▶ _Goal_
Transcribe the material verbatim, starting at the line that contains "Given: Select the" and ending at the end of the material, omitting any pictures.

:::

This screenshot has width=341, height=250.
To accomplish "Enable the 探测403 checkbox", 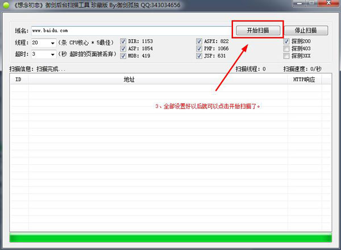I will pyautogui.click(x=286, y=49).
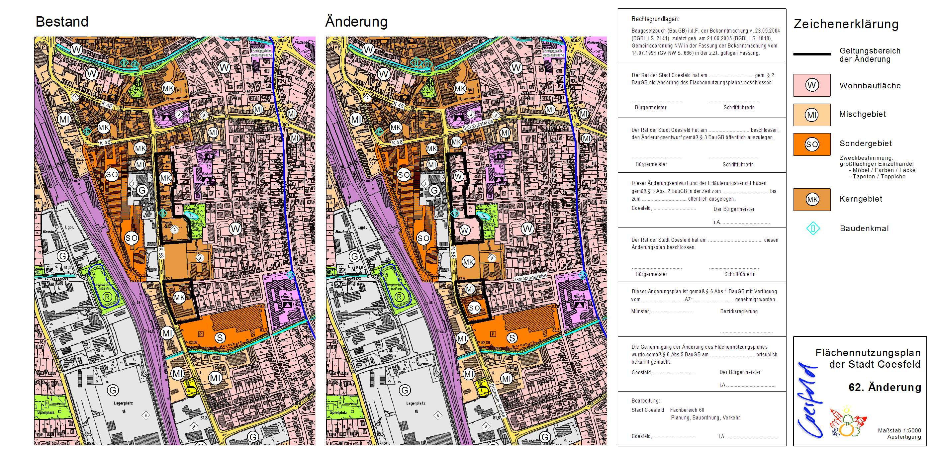The width and height of the screenshot is (935, 454).
Task: Click the brown Kerngebiet MK legend swatch
Action: [812, 199]
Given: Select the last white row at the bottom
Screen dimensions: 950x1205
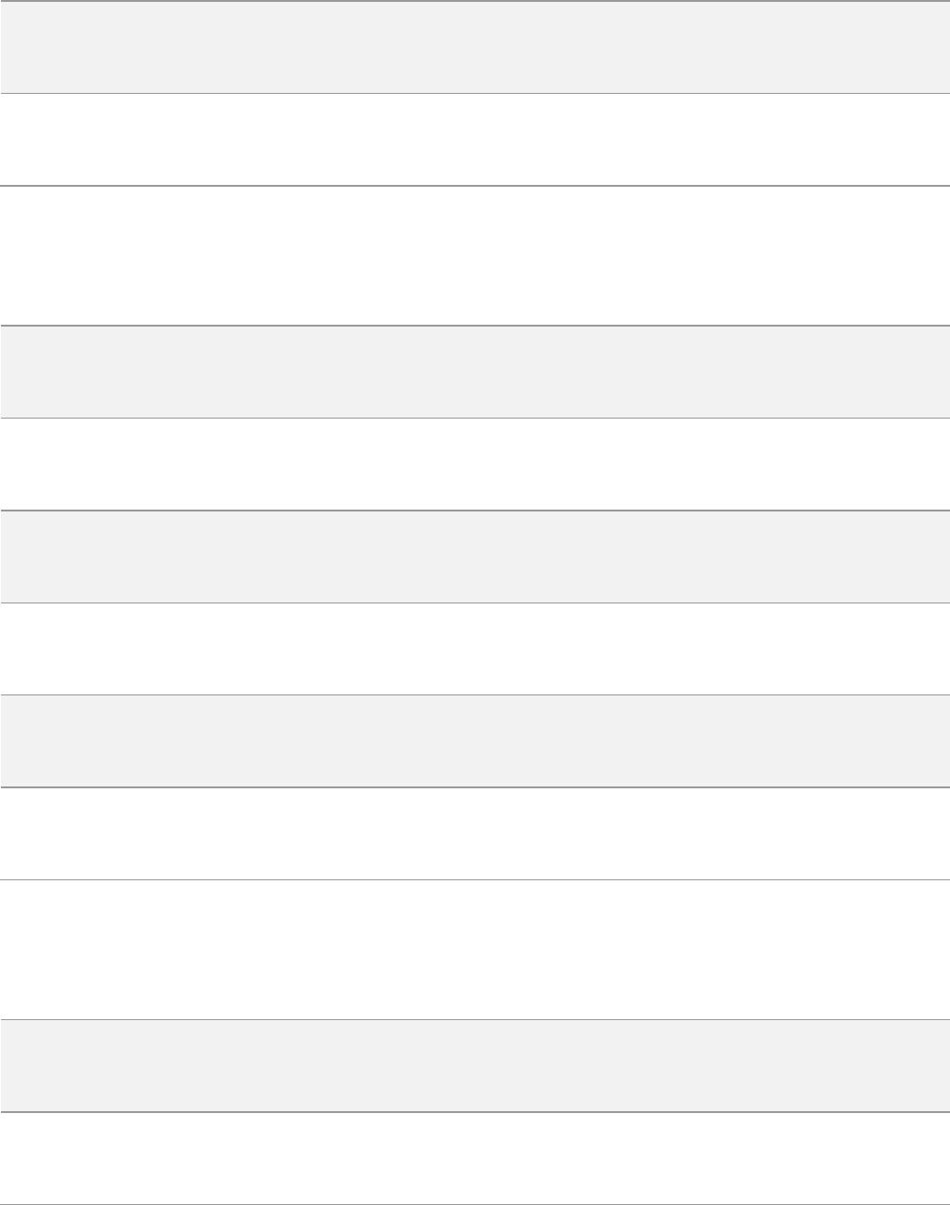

:::

▶ _Response to the exercise_
Given: Select the last white row at the bottom
Screen dimensions: 950x1205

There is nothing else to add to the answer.